Je soupire en refermant la porte à clef derrière moi, pose mes chaussures et fonce dans la cuisine pour me prendre de quoi grignoter. Quand je suis stressée ou énervée, je mange. C'est juste de l'anxiété que j'extériorise par quelque chose. En l'occurrence, la nourriture et plus spécifiquement : les chips au fromage. Un délice !

Après trois heures passés devant Grey's Anathomy, mon téléphone se met à sonner sur mon lit. J'enclenche la pause de mon épisode pour décrocher.

— Allo ? demande Léon paniqué.

— Salut.

— Tu vas bien ? Qu'est-ce qui s'est passé ?

— Ça va, t'inquiètes. J'ai pris un coup en sport et l'infirmière m'a obligée à rentrer chez moi.

Des bruits de lycéens riant, et les portes de casiers se claquant m'indiquent qu'il est toujours au lycée. Je vérifie l'heure: cinq heures de l'après-midi. La sonnerie de la fin des cours sonne à travers mon portable.

— Mais tu es rentrée comment ? s'étonne t-il.

— Euh...Kevin Hawkeyed m'a ramenée, lui murmuré-je d'une voix tendue.

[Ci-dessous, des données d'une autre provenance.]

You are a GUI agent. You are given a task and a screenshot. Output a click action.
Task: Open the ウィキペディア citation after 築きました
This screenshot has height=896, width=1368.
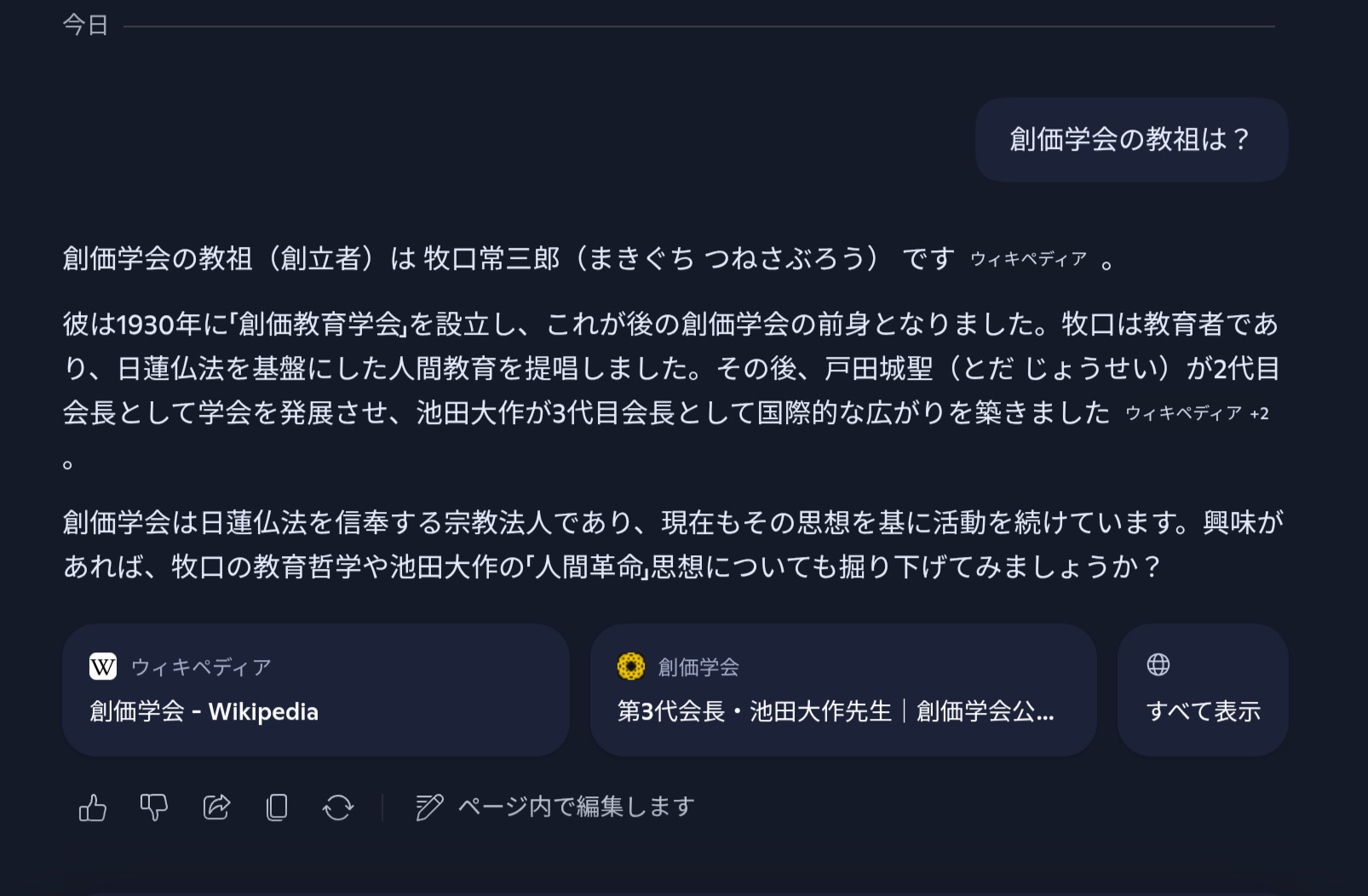pyautogui.click(x=1183, y=413)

Je sais très bien qu'il va me poser pleins de question. Et c'est ce qu'il fait sans hésiter, il est décidément plus curieux que moi, je crois. Oui, oui, on trouve toujours pire que soit !

— Sérieux ? s'exclame t-il.

Je recule brusquement l'appareil de mon oreille tellement sa voix m'a tiraillé les tympans.

— Oui, sérieux. Il s'est gentiment proposé.

— Ouais, ouais. Ne me fais pas croire n'importe quoi, Jocelyne Brenton !ricane t-il. Alors comme ça tu fricote déjà avec l'ennemie, hein !

Je m'affale le long de mon lit en éclatant de rire et soupire en m'ébouriffant les cheveux.

— Je fricote avec personne, ha, ha ! Je te jure qu'il n'y a rien, Léon. Tu me connais, mon slogan c'est : No love no-

Problems. Oui, je sais... mais tu es bien certaine de tout me dire ?

Je mets un temps à répondre à cette question dont la réponse est si évidente. Bien sûr, j'ai ressenti quelque chose, de très fort même. Cependant, ce n'était pas ce à quoi il pense. J'étais simplement mal à l'aise par ce geste que rare sont les personnes à avoir été protectrice avec moi mis à part ma mère et mon meilleur ami. Je ne veux pas avoir de sentiment ou d'attachement pour quelqu'un, et encore moi m'inventer de faux espoirs amoureux d'ado un peu trop excitée par ses hormones. Les histoires d'amours et moi... eh bien, justement, ça n'a jamais été une grande histoire d'amour.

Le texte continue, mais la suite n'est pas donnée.